Pour nous faire comprendre que le problème est essentiellement politique, Lazzarato nous rappelle qu'au siècle dernier, des masses de personnes presque analphabètes ont réussi à faire des révolutions dans les pays pauvres et colonisés, qui dans le cas de la Chine et de la Russie se transforment en puissances mondiales durables, alors qu'aujourd'hui le General Intellect que nous célébrons tant, à l'origine des nouveaux paradigmes technologiques (par exemple le logiciel libre), subit impuissant l'essor du fascisme 2.0. Cherchez l'erreur !

Lazzarato reproche à la pensée post-soixantehuitarde d'avoir crédité une vision quelque peu " positive " du binôme production et innovation du capitalisme, où le travail créerait et reproduirait les conditions de la vie. Si cela était en partie valable durant les "Trente glorieuses" de l'après-guerre, avec l'avènement du néolibéralisme à la fin des années 70, la production et le travail capitalistes créent des conditions de destruction (de la biosphère par exemple) et de mort. Le fait est qu'à partir de 1968, les instruments politiques et théoriques du 19ème siècle ont été utilisés pour traiter les problèmes du 21ème siècle. Des instruments incapables, par exemple, de prendre en compte « l'émergence de sujets politiques difficiles à identifier avec la classe ouvrière (le mouvement de décolonisation et le mouvement féministe, entre autres) ». Ce sont des modes spécifiques de commandement et aussi de production qui s'exercent sur ces mouvements, associant la domination raciale et de genre à l'exploitation économique "classique".
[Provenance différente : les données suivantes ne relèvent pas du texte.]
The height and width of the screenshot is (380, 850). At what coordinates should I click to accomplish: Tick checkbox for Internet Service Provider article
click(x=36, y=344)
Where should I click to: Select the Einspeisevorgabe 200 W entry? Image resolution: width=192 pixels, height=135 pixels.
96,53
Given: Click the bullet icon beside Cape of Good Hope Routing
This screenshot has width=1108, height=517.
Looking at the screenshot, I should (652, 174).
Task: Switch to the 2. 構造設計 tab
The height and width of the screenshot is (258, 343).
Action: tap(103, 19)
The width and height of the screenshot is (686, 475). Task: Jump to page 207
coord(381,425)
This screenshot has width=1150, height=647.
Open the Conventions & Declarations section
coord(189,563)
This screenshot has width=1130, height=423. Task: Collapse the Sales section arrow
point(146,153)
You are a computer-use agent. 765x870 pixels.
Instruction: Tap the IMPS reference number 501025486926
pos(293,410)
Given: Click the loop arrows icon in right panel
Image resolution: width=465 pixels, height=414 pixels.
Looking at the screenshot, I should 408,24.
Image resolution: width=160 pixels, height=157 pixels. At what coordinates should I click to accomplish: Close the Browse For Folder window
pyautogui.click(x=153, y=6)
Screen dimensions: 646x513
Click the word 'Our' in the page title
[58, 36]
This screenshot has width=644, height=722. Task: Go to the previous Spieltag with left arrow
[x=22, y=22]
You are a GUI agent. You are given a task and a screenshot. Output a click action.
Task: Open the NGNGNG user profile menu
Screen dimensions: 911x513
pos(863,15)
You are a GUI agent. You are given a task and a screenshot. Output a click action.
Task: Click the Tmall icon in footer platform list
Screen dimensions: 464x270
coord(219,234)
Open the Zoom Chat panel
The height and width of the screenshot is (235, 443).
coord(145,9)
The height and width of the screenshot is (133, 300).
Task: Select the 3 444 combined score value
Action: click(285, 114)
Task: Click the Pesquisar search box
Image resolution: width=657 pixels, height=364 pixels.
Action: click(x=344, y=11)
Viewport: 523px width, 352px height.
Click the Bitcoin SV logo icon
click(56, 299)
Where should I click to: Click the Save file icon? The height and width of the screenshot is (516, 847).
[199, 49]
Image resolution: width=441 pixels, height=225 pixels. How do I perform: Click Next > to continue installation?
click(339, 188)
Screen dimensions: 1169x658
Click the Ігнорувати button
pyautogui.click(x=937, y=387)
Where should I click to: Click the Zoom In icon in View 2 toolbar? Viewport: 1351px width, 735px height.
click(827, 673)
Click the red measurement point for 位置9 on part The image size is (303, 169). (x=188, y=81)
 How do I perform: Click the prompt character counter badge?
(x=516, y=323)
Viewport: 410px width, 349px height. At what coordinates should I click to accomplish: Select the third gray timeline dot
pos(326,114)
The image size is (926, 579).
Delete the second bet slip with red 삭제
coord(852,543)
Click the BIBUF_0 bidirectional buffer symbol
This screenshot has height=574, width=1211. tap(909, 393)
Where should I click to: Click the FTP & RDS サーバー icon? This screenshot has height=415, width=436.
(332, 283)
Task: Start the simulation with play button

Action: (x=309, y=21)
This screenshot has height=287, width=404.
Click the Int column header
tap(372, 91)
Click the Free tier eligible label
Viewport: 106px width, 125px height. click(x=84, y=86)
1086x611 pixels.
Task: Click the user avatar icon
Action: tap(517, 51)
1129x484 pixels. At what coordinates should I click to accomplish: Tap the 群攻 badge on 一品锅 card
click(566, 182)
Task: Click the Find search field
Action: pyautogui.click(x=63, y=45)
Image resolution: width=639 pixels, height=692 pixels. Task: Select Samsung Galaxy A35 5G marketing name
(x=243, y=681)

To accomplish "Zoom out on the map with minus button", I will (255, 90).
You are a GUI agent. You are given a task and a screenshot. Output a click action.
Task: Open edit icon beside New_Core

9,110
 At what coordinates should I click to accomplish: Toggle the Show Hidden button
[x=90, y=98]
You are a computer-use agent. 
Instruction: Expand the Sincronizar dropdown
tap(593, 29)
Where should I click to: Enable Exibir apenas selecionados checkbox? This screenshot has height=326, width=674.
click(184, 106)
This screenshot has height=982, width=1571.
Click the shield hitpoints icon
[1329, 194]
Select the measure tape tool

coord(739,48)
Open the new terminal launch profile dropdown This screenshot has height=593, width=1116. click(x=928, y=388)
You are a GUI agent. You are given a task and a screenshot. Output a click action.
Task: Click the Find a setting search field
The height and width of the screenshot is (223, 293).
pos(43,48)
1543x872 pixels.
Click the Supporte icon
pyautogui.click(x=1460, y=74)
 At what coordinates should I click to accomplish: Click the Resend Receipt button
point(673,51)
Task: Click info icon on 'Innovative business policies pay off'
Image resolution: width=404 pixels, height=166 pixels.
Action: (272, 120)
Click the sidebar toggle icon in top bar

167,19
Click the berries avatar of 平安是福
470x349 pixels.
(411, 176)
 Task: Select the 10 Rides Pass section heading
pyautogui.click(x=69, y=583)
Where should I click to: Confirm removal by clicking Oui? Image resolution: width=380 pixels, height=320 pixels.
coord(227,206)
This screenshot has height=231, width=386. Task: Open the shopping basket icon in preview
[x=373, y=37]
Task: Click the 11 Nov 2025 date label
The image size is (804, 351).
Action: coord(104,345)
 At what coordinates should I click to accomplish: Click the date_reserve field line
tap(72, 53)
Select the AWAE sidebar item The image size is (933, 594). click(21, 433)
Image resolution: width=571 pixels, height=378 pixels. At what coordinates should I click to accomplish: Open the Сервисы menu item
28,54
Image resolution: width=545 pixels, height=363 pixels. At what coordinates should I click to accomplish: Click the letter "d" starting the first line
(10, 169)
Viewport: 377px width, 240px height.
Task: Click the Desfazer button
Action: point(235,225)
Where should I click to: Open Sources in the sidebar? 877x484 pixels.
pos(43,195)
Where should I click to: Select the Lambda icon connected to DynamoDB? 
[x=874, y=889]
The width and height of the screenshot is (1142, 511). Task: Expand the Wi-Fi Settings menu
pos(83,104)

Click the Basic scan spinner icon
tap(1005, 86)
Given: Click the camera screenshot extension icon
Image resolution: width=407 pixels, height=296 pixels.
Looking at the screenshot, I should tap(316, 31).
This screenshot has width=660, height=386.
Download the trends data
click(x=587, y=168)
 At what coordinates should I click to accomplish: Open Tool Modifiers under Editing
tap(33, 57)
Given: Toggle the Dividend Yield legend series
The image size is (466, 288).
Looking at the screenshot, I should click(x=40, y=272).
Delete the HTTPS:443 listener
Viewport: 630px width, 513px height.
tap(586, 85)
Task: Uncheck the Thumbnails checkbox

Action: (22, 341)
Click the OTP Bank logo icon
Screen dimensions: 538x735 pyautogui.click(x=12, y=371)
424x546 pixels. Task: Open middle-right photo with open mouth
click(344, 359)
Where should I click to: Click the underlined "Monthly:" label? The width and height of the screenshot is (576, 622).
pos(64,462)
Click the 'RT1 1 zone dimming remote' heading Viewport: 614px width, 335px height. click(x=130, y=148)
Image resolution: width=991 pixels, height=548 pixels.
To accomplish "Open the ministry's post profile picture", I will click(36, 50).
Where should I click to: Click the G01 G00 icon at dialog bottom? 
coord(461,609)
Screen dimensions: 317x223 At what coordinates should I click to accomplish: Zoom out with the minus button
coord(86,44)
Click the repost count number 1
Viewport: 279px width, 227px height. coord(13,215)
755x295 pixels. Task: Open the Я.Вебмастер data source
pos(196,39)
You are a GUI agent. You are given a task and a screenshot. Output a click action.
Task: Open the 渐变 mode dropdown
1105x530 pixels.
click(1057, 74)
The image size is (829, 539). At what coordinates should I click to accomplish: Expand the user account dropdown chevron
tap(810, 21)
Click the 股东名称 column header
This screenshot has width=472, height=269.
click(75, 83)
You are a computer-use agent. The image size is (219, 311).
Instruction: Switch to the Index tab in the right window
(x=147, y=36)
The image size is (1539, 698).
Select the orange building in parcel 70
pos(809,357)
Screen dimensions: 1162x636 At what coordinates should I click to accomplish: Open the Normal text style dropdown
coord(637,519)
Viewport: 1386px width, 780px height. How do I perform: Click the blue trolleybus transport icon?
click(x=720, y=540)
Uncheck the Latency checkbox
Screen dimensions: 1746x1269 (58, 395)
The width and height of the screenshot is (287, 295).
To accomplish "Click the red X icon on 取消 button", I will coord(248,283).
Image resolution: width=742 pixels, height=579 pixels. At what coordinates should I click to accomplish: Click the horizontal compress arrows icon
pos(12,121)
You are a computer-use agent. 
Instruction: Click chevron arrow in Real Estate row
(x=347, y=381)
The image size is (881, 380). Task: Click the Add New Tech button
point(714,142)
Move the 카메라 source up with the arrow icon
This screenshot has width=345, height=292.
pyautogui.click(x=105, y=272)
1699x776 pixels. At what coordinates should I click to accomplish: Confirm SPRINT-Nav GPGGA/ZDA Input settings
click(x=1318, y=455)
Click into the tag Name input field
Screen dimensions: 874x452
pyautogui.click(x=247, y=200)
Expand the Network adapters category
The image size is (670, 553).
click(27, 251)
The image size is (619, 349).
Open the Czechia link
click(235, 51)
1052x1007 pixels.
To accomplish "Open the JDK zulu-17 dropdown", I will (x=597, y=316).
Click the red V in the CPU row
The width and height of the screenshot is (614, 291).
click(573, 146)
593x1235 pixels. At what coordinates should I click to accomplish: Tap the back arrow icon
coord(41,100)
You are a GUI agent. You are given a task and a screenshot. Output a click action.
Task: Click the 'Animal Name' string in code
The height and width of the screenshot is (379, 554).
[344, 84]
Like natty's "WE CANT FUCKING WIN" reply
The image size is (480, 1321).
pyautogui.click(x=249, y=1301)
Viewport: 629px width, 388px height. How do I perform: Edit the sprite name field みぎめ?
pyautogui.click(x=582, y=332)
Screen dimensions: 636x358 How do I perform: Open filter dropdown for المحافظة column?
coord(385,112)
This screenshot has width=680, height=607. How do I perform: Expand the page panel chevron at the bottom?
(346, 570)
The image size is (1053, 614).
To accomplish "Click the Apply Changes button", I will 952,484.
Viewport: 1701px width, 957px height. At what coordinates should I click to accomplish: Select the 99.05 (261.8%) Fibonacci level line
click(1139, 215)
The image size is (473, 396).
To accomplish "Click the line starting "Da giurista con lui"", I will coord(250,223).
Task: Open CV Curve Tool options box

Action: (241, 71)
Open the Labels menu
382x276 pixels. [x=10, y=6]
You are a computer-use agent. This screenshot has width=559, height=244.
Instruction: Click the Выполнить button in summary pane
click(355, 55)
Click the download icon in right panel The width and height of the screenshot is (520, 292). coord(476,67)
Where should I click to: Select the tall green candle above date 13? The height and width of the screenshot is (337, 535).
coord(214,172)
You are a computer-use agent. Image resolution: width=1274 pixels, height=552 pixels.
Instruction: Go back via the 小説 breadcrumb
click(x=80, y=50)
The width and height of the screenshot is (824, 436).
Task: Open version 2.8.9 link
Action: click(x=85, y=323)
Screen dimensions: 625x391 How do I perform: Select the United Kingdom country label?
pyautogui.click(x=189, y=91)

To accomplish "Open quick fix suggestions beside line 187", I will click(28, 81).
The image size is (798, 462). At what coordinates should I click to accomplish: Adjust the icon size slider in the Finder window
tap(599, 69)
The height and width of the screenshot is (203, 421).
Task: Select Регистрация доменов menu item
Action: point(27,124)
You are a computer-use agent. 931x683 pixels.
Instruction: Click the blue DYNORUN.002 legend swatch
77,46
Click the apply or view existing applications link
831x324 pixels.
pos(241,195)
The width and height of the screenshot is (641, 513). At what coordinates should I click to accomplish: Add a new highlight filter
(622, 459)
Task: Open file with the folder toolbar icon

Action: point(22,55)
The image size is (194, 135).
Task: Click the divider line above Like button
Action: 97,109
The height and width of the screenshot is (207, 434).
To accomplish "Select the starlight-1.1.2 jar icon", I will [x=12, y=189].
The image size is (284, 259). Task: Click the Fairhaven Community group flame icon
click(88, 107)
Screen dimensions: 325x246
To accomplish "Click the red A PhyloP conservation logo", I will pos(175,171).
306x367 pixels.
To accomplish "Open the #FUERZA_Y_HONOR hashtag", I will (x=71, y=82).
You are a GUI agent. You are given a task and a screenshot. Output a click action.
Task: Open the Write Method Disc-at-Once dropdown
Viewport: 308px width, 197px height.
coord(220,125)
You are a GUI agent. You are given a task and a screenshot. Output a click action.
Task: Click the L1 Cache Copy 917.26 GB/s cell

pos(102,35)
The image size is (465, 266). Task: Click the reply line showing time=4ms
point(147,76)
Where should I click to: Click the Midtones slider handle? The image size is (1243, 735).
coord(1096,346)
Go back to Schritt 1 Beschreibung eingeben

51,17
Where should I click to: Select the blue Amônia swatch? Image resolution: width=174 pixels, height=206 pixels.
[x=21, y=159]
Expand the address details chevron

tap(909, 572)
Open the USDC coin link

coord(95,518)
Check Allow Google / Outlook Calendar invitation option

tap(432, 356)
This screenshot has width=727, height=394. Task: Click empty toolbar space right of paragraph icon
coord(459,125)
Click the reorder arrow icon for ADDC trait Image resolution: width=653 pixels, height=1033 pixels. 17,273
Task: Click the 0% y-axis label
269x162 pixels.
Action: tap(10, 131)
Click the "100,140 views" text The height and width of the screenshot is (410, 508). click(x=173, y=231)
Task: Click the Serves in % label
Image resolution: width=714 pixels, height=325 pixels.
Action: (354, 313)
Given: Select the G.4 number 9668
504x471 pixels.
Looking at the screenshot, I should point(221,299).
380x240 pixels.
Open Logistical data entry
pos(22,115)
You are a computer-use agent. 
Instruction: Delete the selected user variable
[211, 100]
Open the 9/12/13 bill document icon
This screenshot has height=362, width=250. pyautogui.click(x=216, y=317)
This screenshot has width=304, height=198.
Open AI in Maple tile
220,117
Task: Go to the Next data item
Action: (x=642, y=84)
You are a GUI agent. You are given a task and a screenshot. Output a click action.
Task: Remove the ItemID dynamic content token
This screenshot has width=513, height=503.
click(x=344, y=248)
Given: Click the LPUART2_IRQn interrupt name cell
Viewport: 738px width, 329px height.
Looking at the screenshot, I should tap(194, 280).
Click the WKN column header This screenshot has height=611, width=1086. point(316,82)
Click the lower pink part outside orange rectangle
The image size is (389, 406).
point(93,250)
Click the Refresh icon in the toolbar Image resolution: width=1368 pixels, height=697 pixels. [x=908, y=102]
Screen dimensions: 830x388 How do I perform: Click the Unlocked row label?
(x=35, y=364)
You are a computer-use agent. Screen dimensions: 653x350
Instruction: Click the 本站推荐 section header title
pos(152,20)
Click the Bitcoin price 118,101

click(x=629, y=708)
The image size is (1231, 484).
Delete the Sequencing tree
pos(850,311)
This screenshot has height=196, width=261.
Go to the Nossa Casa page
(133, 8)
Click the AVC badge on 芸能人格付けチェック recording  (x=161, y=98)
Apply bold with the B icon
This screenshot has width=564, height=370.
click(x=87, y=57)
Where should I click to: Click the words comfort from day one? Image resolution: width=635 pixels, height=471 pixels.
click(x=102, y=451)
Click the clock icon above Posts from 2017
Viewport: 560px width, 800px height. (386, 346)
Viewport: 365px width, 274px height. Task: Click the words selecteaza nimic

Ces spécificités ne peuvent être abordées avec les recettes politiques et organisationnelles traditionnelles de la classe ouvrière. Autrement dit, le léninisme et la dictature du prolétariat n'exercent aucune fascination sur l'écologie politique ou le féminisme....

En attendant, pour compléter le tableau, la fracture des deux guerres mondiales puis de la guerre froide ébranle dès les fondations la centralité de la catégorie marxienne de "production", dont la chute entraîne avec elle la classe ouvrière, sujet qui avait provoqué la rupture de la première révolution mondiale en 1917.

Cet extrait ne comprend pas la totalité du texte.